## Direction
Copy all of the following rows, swapping "pve-devel" for "pve-user" wherever it occurs and changing nothing else.

## Supplied data

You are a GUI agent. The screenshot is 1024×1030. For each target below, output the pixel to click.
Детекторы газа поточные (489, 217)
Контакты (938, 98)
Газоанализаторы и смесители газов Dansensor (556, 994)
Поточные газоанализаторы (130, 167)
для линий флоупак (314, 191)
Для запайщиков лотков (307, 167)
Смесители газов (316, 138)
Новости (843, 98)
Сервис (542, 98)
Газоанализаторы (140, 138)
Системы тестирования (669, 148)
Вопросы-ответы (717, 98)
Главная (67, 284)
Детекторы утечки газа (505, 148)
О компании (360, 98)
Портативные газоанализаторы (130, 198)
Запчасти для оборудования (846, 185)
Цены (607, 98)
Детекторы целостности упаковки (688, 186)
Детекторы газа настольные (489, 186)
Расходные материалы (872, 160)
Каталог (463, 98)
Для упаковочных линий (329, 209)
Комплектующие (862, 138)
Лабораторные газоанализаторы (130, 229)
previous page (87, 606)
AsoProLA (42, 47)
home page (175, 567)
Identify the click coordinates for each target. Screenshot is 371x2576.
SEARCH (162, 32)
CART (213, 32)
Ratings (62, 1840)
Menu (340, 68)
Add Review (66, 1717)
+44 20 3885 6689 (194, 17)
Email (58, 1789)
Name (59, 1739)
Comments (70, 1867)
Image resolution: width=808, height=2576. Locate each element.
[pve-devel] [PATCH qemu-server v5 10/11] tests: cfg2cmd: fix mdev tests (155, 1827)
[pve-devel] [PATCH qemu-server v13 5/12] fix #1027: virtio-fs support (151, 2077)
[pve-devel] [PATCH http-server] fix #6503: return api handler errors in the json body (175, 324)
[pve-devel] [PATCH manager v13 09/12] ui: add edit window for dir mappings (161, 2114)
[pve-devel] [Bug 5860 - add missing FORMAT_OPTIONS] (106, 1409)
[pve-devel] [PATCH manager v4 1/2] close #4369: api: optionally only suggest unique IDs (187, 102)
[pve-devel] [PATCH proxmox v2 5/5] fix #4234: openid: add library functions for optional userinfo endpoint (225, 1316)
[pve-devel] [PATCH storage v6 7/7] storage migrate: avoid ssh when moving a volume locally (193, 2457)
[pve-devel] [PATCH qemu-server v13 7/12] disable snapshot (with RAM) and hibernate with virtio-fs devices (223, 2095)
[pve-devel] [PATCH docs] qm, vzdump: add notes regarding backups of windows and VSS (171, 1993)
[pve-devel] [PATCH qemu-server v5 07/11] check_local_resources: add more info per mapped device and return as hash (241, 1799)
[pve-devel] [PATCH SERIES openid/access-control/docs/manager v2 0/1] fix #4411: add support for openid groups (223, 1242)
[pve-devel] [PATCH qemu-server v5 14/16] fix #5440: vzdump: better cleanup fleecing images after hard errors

## Output for this exercise
You are a GUI agent. The screenshot is 1024×1030. For each target below, output the pixel to click.
Детекторы газа поточные (489, 217)
Контакты (938, 98)
Газоанализаторы и смесители газов Dansensor (556, 994)
Поточные газоанализаторы (130, 167)
для линий флоупак (314, 191)
Для запайщиков лотков (307, 167)
Смесители газов (316, 138)
Новости (843, 98)
Сервис (542, 98)
Газоанализаторы (140, 138)
Системы тестирования (669, 148)
Вопросы-ответы (717, 98)
Главная (67, 284)
Детекторы утечки газа (505, 148)
О компании (360, 98)
Портативные газоанализаторы (130, 198)
Запчасти для оборудования (846, 185)
Цены (607, 98)
Детекторы целостности упаковки (688, 186)
Детекторы газа настольные (489, 186)
Расходные материалы (872, 160)
Каталог (463, 98)
Для упаковочных линий (329, 209)
Комплектующие (862, 138)
Лабораторные газоанализаторы (130, 229)
previous page (87, 606)
AsoProLA (42, 47)
home page (175, 567)
Identify the click coordinates for each target. Screenshot is 371x2576.
SEARCH (162, 32)
CART (213, 32)
Ratings (62, 1840)
Menu (340, 68)
Add Review (66, 1717)
+44 20 3885 6689 (194, 17)
Email (58, 1789)
Name (59, 1739)
Comments (70, 1867)
Image resolution: width=808, height=2576. Locate each element.
[pve-user] [PATCH qemu-server v5 10/11] tests: cfg2cmd: fix mdev tests (155, 1827)
[pve-user] [PATCH qemu-server v13 5/12] fix #1027: virtio-fs support (151, 2077)
[pve-user] [PATCH http-server] fix #6503: return api handler errors in the json body (175, 324)
[pve-user] [PATCH manager v13 09/12] ui: add edit window for dir mappings (161, 2114)
[pve-user] [Bug 5860 - add missing FORMAT_OPTIONS] (106, 1409)
[pve-user] [PATCH manager v4 1/2] close #4369: api: optionally only suggest unique IDs (187, 102)
[pve-user] [PATCH proxmox v2 5/5] fix #4234: openid: add library functions for optional userinfo endpoint (225, 1316)
[pve-user] [PATCH storage v6 7/7] storage migrate: avoid ssh when moving a volume locally (193, 2457)
[pve-user] [PATCH qemu-server v13 7/12] disable snapshot (with RAM) and hibernate with virtio-fs devices (223, 2095)
[pve-user] [PATCH docs] qm, vzdump: add notes regarding backups of windows and VSS (171, 1993)
[pve-user] [PATCH qemu-server v5 07/11] check_local_resources: add more info per mapped device and return as hash (241, 1799)
[pve-user] [PATCH SERIES openid/access-control/docs/manager v2 0/1] fix #4411: add support for openid groups (223, 1242)
[pve-user] [PATCH qemu-server v5 14/16] fix #5440: vzdump: better cleanup fleecing images after hard errors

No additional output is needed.